In week one of the 2023 season, he recorded his first career interception versus the Florida Gators. In week seven, Vaki had a breakout game where he played both ways of the ball as he rushed 15 times for 158 yards and two touchdown to help the Utes beat California. In the following week, he rushed nine times for 68 yards, while also hauling in five receptions for 149 yards and two touchdowns, while also notching two tackles and having the best coverage grade on the Utes, as helped them upset USC 34–32. The rest of the season, the Utes formulated a plan to use Vaki more on offense.

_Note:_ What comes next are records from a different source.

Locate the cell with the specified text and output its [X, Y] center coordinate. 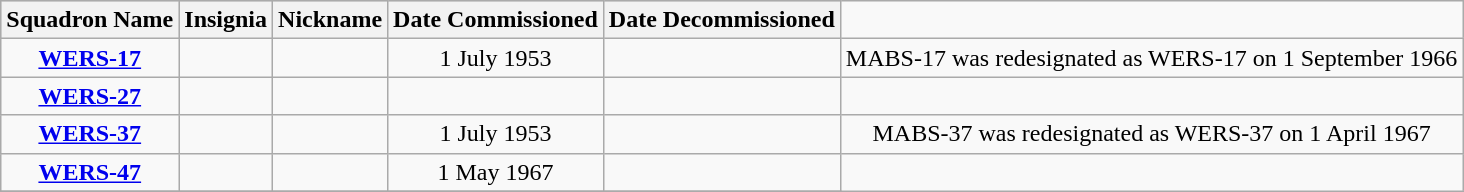
WERS-17 [90, 58]
Date Commissioned [496, 20]
WERS-27 [90, 96]
Squadron Name [90, 20]
MABS-17 was redesignated as WERS-17 on 1 September 1966 [1152, 58]
WERS-37 [90, 134]
Insignia [226, 20]
WERS-47 [90, 172]
MABS-37 was redesignated as WERS-37 on 1 April 1967 [1152, 134]
Nickname [330, 20]
1 May 1967 [496, 172]
Date Decommissioned [722, 20]
Determine the [x, y] coordinate at the center of the cell enclosing the given text.  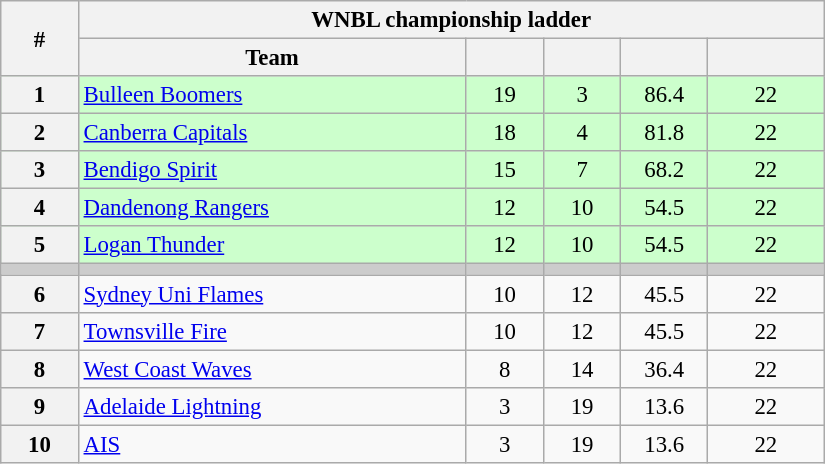
West Coast Waves [272, 369]
81.8 [664, 133]
Sydney Uni Flames [272, 294]
6 [40, 294]
Team [272, 58]
5 [40, 245]
Canberra Capitals [272, 133]
Bulleen Boomers [272, 95]
Adelaide Lightning [272, 406]
68.2 [664, 170]
86.4 [664, 95]
Bendigo Spirit [272, 170]
1 [40, 95]
Logan Thunder [272, 245]
14 [582, 369]
18 [505, 133]
# [40, 38]
WNBL championship ladder [451, 20]
Townsville Fire [272, 331]
AIS [272, 444]
36.4 [664, 369]
2 [40, 133]
Dandenong Rangers [272, 208]
15 [505, 170]
9 [40, 406]
Find where the given text appears and provide that cell's center as (X, Y) coordinate. 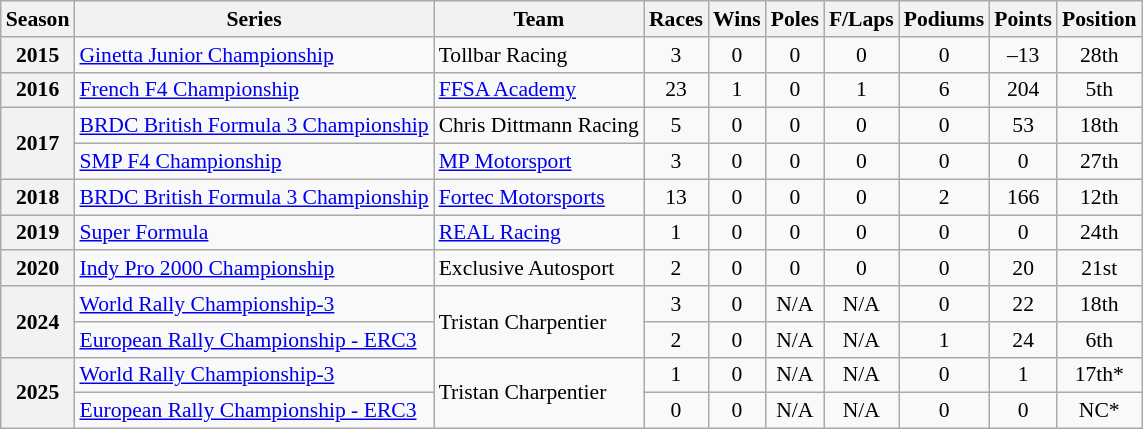
2015 (38, 55)
24th (1099, 233)
Position (1099, 19)
FFSA Academy (539, 90)
REAL Racing (539, 233)
NC* (1099, 411)
21st (1099, 269)
Wins (737, 19)
–13 (1023, 55)
27th (1099, 162)
20 (1023, 269)
13 (676, 197)
12th (1099, 197)
53 (1023, 126)
Podiums (944, 19)
Ginetta Junior Championship (254, 55)
2019 (38, 233)
2016 (38, 90)
Indy Pro 2000 Championship (254, 269)
MP Motorsport (539, 162)
Fortec Motorsports (539, 197)
23 (676, 90)
6 (944, 90)
204 (1023, 90)
Team (539, 19)
Chris Dittmann Racing (539, 126)
Poles (795, 19)
24 (1023, 340)
2025 (38, 392)
Series (254, 19)
Exclusive Autosport (539, 269)
Tollbar Racing (539, 55)
2017 (38, 144)
28th (1099, 55)
166 (1023, 197)
17th* (1099, 375)
French F4 Championship (254, 90)
Super Formula (254, 233)
6th (1099, 340)
2024 (38, 322)
2020 (38, 269)
5th (1099, 90)
F/Laps (862, 19)
5 (676, 126)
Season (38, 19)
SMP F4 Championship (254, 162)
Races (676, 19)
Points (1023, 19)
2018 (38, 197)
22 (1023, 304)
From the cell containing the given text, extract its center point as [x, y] coordinate. 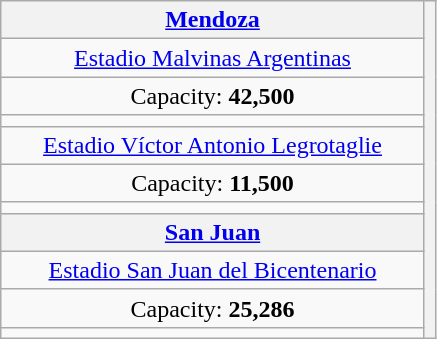
Capacity: 11,500 [213, 183]
San Juan [213, 232]
Estadio Víctor Antonio Legrotaglie [213, 145]
Estadio Malvinas Argentinas [213, 58]
Capacity: 42,500 [213, 96]
Mendoza [213, 20]
Estadio San Juan del Bicentenario [213, 270]
Capacity: 25,286 [213, 308]
Find where the given text appears and provide that cell's center as (x, y) coordinate. 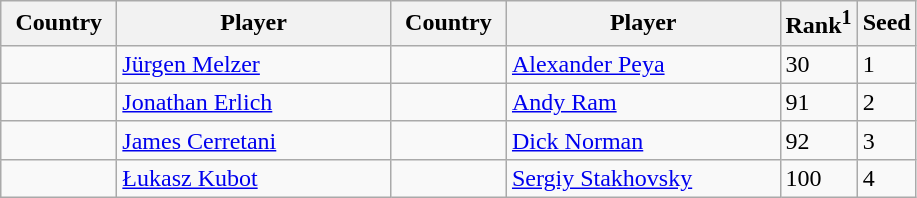
30 (818, 64)
Seed (886, 24)
Łukasz Kubot (254, 178)
Jonathan Erlich (254, 102)
91 (818, 102)
4 (886, 178)
Rank1 (818, 24)
Jürgen Melzer (254, 64)
Sergiy Stakhovsky (643, 178)
Alexander Peya (643, 64)
Dick Norman (643, 140)
Andy Ram (643, 102)
1 (886, 64)
James Cerretani (254, 140)
2 (886, 102)
3 (886, 140)
92 (818, 140)
100 (818, 178)
Identify which cell holds the provided text, then report its (x, y) central coordinate. 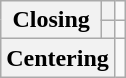
Centering (58, 58)
Closing (52, 20)
Scan for the cell matching the given text and deliver its (X, Y) coordinate at center. 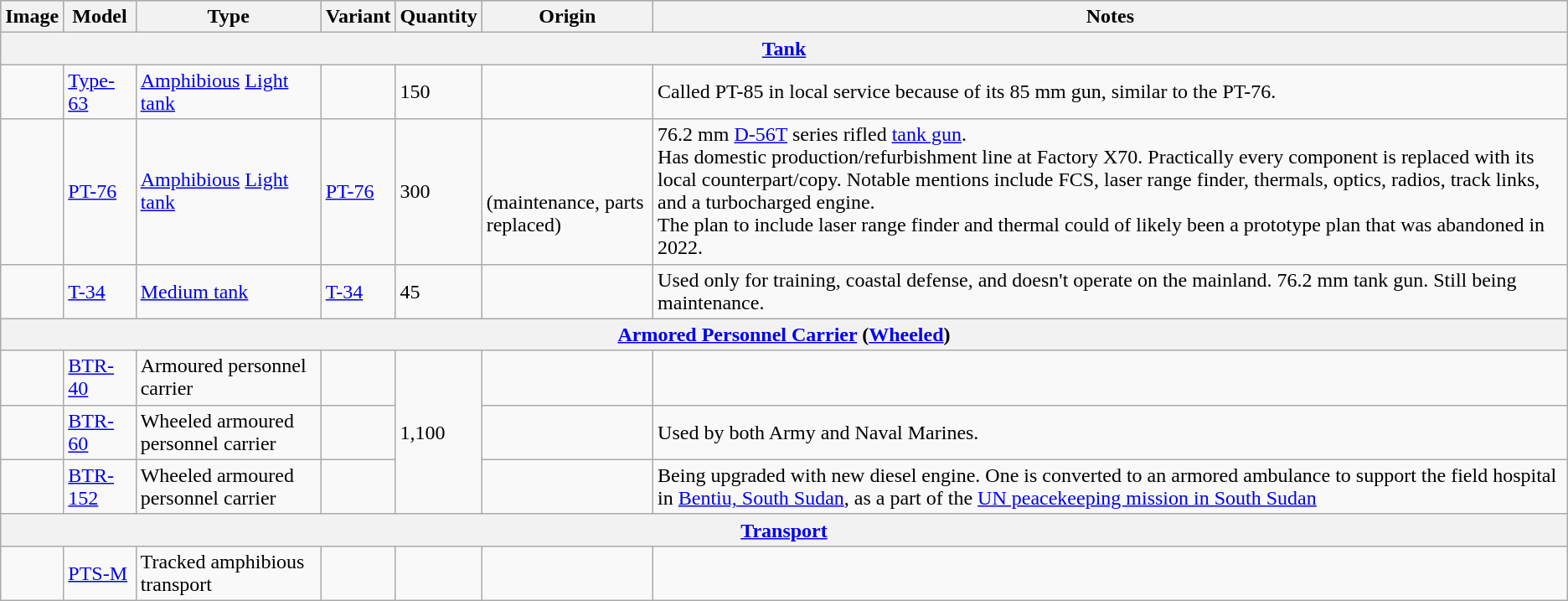
Image (32, 17)
Tank (784, 49)
BTR-60 (100, 432)
1,100 (439, 432)
Variant (358, 17)
Medium tank (228, 291)
Armored Personnel Carrier (Wheeled) (784, 334)
Used only for training, coastal defense, and doesn't operate on the mainland. 76.2 mm tank gun. Still being maintenance. (1111, 291)
Called PT-85 in local service because of its 85 mm gun, similar to the PT-76. (1111, 92)
300 (439, 191)
PTS-M (100, 573)
Origin (567, 17)
(maintenance, parts replaced) (567, 191)
Model (100, 17)
Tracked amphibious transport (228, 573)
Transport (784, 529)
BTR-152 (100, 486)
150 (439, 92)
Type-63 (100, 92)
45 (439, 291)
Notes (1111, 17)
Armoured personnel carrier (228, 377)
Type (228, 17)
Quantity (439, 17)
BTR-40 (100, 377)
Used by both Army and Naval Marines. (1111, 432)
Determine the [x, y] coordinate at the center of the cell enclosing the given text.  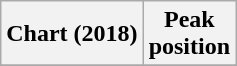
Peakposition [189, 34]
Chart (2018) [72, 34]
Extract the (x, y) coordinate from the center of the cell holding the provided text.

As a sophomore, Vaki finished the season with 51 tackles, 8.5 tackles for a loss, two sacks and two interceptions on defense. On offense he had 317 yards rushing (7.5 yards per carry) and two rushing touchdowns. As well as 11 receptions for 203 yards and three receiving touchdowns. He was voted to the first-team All-Pac-12 team twice in 2023, both as a safety and a special teams/all-purpose player. Following the 2023 season, Vaki declared for the 2024 NFL draft after playing two seasons of college football, as he went on a three-year mission trip following his high school graduation.

== Professional career ==

Vaki was selected in the fourth round, 132nd overall, by the Detroit Lions in the 2024 NFL draft. He was named to the PFWA All-Rookie Team.

Pre-draft measurables
| Height | Weight | Arm length | Hand span | Wingspan | 40-yard dash | 10-yard split | 20-yard split | 20-yard shuttle | Three-cone drill | Vertical jump | Broad jump | Bench press |
| 5 ft 11+1⁄8 in (1.81 m) | 210 lb (95 kg) | 29+1⁄8 in (0.74 m) | 8+5⁄8 in (0.22 m) | 6 ft 0+1⁄8 in (1.83 m) | 4.51 s | 1.57 s | 2.59 s | 4.28 s | 7.16 s | 39.5 in (1.00 m) | 10 ft 5 in (3.18 m) | 20 reps |
All values from NFL Combine/Pro Day

==NFL career statistics==

===Offense===

| Year | Team | Games |  | Rushing |  |  |  |  | Receiving |  |  |  |  | Fumbles |  |
| GP | GS | Att | Yds | Avg | Lng | TD | Rec | Yds | Avg | Lng | TD | Fum | Lost |
| 2024 | DET | 16 | 0 | 6 | 14 | 2.3 | 7 | 0 | 3 | 37 | 12.3 | 17 | 0 | 0 | 0 |
| 2025 | DET | 11 | 0 | 1 | 4 | 4.0 | 4 | 0 | — | — | — | — | — | 0 | 0 |
| Career |  | 27 | 0 | 7 | 18 | 2.6 | 7 | 0 | 3 | 37 | 12.3 | 17 | 0 | 0 | 0 |

===Defense / special teams===

| Year | Team | Tackles |  |  |  | Returning |  |  |  |  | Fumbles |  |  |  |
| Comb | Solo | Ast | Sack | Ret | Yds | Avg | Lng | TD | FF | FR | Yds | TD |
| 2024 | DET | 8 | 8 | 0 | 0.0 | 2 | 55 | 27.5 | 36 | 0 | 1 | 0 | 0 | 0 |
| 2025 | DET | 10 | 6 | 4 | 0.0 | 2 | 39 | 19.5 | 29 | 0 | 0 | 0 | 0 | 0 |
| Career |  | 18 | 14 | 4 | 0.0 | 4 | 94 | 23.5 | 36 | 0 | 1 | 0 | 0 | 0 |

== Personal life ==
Vaki lost his mother Oto’ota due to cancer. Vaki is a member of the Church of Jesus Christ of Latter-day Saints; he started to serve a mission for the church in the Nuku'alofa, Tonga, Mission, but was reassigned to the West Salt Lake City, Utah, Mission due to the COVID-19 pandemic.